7) Wyszło mi 116-111 Fury i świetnie dla boksu, że sędziowie widzieli rzeczywisty obraz wydarzeń w ringu. Oczywiście psychofani doktora kij w dupie mogą sobie teraz psioczyć, że to źle, że Kliczko przegrał, że mistrzem będzie teraz gość, którego Pakijć czy Cunn kładli na matę, ale Fury nie ukradł tych pasów tylko będąc zdecydowanie lepszym bokserem pokonał uczciwie panującego mistrza, face it
8) Głupoty o tym, że to źle dla wagi ciężkiej też można włożyć między bajki, to jest właśnie odrodzenie HW. Dzisiejszego poranka możemy odetchnąć świeżym powietrzem i spojrzeć optymistycznie w przyszłość w kontekście kolejnych wydarzeń w HW, walki takie jak Wilder-Povetkin, Fury-Joshua, Haye-Ortiz/Jennings i masa innych kombinacji sprawi, że ta kategoria znowu odżyje, a co najważniejsze kolejne wydarzenia w wadze ciężkiej kreować będą indywidualności potrafiące przede wszystkim zrobić show już przed walką i napędzić na wagę ciężką koniunkturę, a nie chwalić starego CW Mormecka i robić z niego Tysona swoim nudnym jak flaki z olejem doktorskim pieprzeniem
9) Tak na koniec mała statystyka obrazująca „mistrza świata” i jego charakter, kiedy przegrywając na punkty nie potrafił zrobić nic żeby postarać się wygrać tę walkę przed czasem, zero ryzyka, zero pójścia do przodu po knockout, całkowite odpuszczenie. Tak, tak, doktorek wolał przejść obok walki i „bezpiecznie przegrać” niż jak prawdziwy mistrz z charakterem ruszyć i spróbować zmienić obraz pojedynku gdyż argumenty ku temu w postaci mocnego ciosu miał. Tymczasem Władymir trafił w tej walce (UWAGA!) 18 mocnych ciosów, 18 mocnych ciosów w 12 rundowej walce co daje nam żenującą statystykę 1,5 mocnego ciosu na rundę, a były przecież rundy te „lepsze” dla niego gdzie trafił tych ciosów kilka więc do cholery ciężkiej on w niektórych rundach nawet raz nie trafił mocno Furego xD I tak, statystki mogą być błędne jednak im bardziej intensywna walka (ilość ciosów) tym większe ryzyko błędu, w tym jednak konkretnym przypadku kiedy ciosów było jak na lekarstwo to nawet ślepy na jedno oko mógł je dobrze zliczyć. To żenada ze strony mistrza świata rozpatrywanego przez niektórych jako jednego z najwybitniejszych HW – całkowity brak charakteru mistrza z prawdziwego zdarzenia
http://i.imgur.com/2aRaiws.jpg
10) And the new! xD
And the new! xD
Data: 29-11-2015 11:36:08
Arcyciekawa walka
LooooooL ? Ty tak poważnie ??? Fury wczoraj mega przynudził podobnie jak z Chisorą (gdzie ich nawet wygwizdali) a bumobij gdy dostał jedynego dobrego boksera w karierze przynudził chyba nawet mocniej. To zapowiedz raczej mega nudy ! Oni są efektowni tylko gdy dostaną buma.
Data: 29-11-2015 11:46:00
Dwóch tchórzy i zarazem cwaniaków weszło do ringu aby unikać walki i wyłudzić pieniądze od tych którzy za walkę zapłacili.

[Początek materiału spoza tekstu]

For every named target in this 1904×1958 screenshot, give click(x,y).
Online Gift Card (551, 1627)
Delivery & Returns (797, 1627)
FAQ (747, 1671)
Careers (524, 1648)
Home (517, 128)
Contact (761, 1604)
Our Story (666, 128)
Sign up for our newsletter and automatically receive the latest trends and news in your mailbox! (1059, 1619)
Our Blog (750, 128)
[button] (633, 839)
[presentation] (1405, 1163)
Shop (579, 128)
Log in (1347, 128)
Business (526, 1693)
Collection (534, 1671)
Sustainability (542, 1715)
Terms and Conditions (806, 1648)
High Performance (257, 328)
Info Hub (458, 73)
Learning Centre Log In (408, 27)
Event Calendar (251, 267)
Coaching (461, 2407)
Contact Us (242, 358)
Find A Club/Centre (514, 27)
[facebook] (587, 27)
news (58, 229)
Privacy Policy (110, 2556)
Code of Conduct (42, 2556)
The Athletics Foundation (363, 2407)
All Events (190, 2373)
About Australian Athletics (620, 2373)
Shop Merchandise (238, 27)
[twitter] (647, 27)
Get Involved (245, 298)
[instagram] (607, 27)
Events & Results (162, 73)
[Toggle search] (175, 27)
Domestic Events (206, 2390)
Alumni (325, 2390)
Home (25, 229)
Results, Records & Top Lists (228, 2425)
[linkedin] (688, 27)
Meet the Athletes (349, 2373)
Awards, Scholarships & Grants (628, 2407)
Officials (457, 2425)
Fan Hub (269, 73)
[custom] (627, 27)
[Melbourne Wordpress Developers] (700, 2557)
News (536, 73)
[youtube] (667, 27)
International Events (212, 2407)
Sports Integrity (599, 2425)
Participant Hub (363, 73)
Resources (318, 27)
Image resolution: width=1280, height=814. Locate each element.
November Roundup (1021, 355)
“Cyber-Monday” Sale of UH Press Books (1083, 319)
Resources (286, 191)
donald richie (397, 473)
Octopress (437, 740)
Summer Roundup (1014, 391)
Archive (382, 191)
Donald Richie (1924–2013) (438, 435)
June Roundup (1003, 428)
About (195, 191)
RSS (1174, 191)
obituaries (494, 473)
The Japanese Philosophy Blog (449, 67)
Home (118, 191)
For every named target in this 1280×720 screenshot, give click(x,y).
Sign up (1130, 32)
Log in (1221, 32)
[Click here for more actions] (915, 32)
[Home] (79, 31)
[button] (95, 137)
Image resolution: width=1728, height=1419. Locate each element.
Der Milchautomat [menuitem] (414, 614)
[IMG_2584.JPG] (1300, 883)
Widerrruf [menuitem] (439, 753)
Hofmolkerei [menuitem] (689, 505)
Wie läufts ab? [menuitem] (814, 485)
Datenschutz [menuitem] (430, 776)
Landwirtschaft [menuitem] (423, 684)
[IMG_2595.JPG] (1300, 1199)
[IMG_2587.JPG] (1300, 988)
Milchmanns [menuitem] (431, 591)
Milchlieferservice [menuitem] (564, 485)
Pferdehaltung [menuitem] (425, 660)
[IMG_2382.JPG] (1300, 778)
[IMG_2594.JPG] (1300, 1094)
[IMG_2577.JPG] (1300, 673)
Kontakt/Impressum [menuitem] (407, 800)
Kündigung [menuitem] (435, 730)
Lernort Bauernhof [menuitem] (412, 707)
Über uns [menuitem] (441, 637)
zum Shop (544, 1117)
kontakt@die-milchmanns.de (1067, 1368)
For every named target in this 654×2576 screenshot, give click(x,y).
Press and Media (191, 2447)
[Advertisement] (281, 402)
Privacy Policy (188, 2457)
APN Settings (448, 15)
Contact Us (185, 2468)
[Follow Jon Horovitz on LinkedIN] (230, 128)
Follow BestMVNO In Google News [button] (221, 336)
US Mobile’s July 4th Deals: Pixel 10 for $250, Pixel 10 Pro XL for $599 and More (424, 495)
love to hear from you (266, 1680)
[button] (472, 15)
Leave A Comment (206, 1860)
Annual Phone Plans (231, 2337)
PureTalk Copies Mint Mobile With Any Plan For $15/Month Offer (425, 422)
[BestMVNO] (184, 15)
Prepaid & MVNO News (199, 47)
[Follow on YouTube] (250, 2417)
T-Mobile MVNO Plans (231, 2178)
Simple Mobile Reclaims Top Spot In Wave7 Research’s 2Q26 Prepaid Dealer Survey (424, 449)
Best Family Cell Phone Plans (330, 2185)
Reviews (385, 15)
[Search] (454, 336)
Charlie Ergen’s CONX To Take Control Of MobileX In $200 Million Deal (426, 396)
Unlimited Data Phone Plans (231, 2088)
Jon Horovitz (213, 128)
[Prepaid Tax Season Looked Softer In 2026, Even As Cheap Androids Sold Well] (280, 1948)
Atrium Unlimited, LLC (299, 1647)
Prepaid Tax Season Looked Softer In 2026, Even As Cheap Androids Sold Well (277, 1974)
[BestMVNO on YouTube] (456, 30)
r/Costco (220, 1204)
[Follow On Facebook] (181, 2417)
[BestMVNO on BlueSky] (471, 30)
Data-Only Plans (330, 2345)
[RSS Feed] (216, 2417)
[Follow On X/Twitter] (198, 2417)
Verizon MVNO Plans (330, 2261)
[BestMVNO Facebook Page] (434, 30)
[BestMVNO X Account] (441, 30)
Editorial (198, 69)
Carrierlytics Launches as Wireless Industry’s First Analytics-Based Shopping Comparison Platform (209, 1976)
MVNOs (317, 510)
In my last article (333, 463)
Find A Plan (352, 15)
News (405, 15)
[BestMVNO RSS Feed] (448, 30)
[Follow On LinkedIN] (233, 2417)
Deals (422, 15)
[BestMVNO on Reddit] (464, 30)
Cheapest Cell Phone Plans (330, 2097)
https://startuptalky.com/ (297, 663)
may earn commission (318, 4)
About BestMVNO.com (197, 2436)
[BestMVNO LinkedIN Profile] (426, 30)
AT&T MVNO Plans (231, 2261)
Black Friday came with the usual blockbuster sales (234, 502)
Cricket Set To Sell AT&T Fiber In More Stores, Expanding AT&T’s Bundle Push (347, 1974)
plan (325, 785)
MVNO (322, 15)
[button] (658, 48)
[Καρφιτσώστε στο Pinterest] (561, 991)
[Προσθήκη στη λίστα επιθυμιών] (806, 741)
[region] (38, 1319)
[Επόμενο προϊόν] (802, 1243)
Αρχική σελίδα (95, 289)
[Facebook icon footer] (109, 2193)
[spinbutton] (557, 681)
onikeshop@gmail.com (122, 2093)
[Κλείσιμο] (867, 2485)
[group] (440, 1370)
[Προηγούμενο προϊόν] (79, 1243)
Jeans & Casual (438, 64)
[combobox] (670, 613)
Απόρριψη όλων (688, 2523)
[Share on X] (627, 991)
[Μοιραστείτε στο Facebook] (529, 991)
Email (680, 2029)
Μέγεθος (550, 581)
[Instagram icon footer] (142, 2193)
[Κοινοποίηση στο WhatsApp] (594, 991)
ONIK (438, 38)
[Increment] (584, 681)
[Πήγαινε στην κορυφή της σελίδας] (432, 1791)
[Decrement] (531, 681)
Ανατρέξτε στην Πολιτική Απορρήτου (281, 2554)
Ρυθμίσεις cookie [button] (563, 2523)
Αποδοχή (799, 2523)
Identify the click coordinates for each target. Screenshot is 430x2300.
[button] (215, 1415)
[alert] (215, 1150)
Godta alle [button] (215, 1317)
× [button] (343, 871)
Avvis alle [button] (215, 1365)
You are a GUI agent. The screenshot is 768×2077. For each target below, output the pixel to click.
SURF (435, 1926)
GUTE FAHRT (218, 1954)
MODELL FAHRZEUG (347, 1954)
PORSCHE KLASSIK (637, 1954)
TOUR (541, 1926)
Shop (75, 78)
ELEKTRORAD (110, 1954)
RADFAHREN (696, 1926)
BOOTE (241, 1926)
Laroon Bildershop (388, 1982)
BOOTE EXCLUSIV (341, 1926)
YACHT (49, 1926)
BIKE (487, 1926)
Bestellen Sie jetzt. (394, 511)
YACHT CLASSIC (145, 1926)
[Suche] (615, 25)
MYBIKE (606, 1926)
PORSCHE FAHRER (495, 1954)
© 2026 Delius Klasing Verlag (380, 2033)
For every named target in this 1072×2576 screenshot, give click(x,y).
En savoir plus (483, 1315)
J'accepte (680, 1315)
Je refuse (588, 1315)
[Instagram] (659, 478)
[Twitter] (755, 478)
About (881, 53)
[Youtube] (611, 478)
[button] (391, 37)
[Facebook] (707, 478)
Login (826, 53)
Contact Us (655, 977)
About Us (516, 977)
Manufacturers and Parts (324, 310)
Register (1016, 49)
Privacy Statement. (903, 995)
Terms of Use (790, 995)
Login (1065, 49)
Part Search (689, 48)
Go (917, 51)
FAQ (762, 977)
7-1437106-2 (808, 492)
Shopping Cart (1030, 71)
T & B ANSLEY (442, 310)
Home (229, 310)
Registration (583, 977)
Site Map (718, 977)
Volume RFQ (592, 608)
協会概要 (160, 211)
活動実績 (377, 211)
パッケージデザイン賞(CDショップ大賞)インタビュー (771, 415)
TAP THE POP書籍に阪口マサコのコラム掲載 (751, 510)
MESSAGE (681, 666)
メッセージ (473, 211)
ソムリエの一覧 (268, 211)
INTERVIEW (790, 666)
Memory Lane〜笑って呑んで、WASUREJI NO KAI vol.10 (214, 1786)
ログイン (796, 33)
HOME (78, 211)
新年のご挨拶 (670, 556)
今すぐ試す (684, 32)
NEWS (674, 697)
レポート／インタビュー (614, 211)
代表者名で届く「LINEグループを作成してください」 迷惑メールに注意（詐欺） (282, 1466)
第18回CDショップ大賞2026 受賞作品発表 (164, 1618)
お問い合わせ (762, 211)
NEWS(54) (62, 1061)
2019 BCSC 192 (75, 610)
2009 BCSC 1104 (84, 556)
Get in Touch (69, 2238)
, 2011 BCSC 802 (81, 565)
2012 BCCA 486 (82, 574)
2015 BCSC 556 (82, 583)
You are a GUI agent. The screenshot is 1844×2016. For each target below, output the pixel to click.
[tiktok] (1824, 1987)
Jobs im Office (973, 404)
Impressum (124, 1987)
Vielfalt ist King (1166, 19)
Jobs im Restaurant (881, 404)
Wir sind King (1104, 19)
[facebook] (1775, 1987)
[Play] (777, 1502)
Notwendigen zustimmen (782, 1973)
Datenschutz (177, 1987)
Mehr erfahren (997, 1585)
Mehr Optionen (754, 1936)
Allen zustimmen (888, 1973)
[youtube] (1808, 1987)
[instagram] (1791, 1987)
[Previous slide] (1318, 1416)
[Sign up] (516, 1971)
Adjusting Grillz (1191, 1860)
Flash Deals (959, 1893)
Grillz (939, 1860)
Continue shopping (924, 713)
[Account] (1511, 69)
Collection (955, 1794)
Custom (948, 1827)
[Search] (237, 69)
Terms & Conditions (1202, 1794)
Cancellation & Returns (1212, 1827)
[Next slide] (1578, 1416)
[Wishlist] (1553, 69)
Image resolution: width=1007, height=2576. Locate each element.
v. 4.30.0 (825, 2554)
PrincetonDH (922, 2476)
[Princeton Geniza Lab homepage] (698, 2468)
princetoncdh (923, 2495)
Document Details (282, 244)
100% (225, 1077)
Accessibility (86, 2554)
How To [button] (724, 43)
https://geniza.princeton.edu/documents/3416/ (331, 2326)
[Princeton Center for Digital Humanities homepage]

Cos w tym jest. Potyczka (trudno to nawet nazwać walką) w stylu Wład- Haye gdzie zawodnicy również rywalizowali w konkurencji pt. KTO DZIS ZADA MNIEJ CIOSÓW ?!
To chyba efekt amerykanizacji spoleczenstwa
Data: 29-11-2015 11:48:21
Wilder by brutalnie zweryfikował dziurawego Furego.Tam jego styl pajaca by nie przeszedł.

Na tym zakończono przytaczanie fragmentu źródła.